■ WORK ITEM
Only the lines from the one containing "This screenshot has height=291, width=500." through the final line of the entries below are wanted, each copied exactly.

Stored data:
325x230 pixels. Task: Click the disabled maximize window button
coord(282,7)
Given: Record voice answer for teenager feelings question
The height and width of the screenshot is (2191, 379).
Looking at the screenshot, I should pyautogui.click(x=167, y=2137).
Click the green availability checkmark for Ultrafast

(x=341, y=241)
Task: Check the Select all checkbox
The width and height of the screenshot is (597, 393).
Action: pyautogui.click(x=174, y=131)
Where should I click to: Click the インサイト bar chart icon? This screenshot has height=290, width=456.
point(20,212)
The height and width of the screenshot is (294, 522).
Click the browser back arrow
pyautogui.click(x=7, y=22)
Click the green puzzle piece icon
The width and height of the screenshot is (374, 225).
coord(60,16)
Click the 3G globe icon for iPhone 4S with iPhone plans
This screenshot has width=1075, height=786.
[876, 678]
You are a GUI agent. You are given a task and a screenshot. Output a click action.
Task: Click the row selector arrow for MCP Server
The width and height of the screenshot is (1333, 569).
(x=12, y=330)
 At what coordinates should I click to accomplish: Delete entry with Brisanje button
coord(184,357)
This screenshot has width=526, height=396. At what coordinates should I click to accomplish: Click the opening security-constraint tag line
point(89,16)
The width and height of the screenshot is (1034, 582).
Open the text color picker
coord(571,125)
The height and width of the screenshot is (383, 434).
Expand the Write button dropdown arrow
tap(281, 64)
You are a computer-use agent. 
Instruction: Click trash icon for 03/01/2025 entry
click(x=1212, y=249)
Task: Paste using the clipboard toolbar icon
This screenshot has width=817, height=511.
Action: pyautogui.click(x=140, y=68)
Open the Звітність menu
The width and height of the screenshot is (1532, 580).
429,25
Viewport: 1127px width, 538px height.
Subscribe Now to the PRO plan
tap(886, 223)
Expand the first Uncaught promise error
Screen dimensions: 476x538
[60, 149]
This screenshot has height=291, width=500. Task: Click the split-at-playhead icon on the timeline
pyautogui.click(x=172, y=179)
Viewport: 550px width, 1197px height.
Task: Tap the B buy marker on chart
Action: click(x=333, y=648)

■ ANSWER SPACE
This screenshot has height=291, width=500. Task: Click the split-at-playhead icon on the timeline
pyautogui.click(x=172, y=179)
Viewport: 550px width, 1197px height.
Task: Tap the B buy marker on chart
Action: click(x=333, y=648)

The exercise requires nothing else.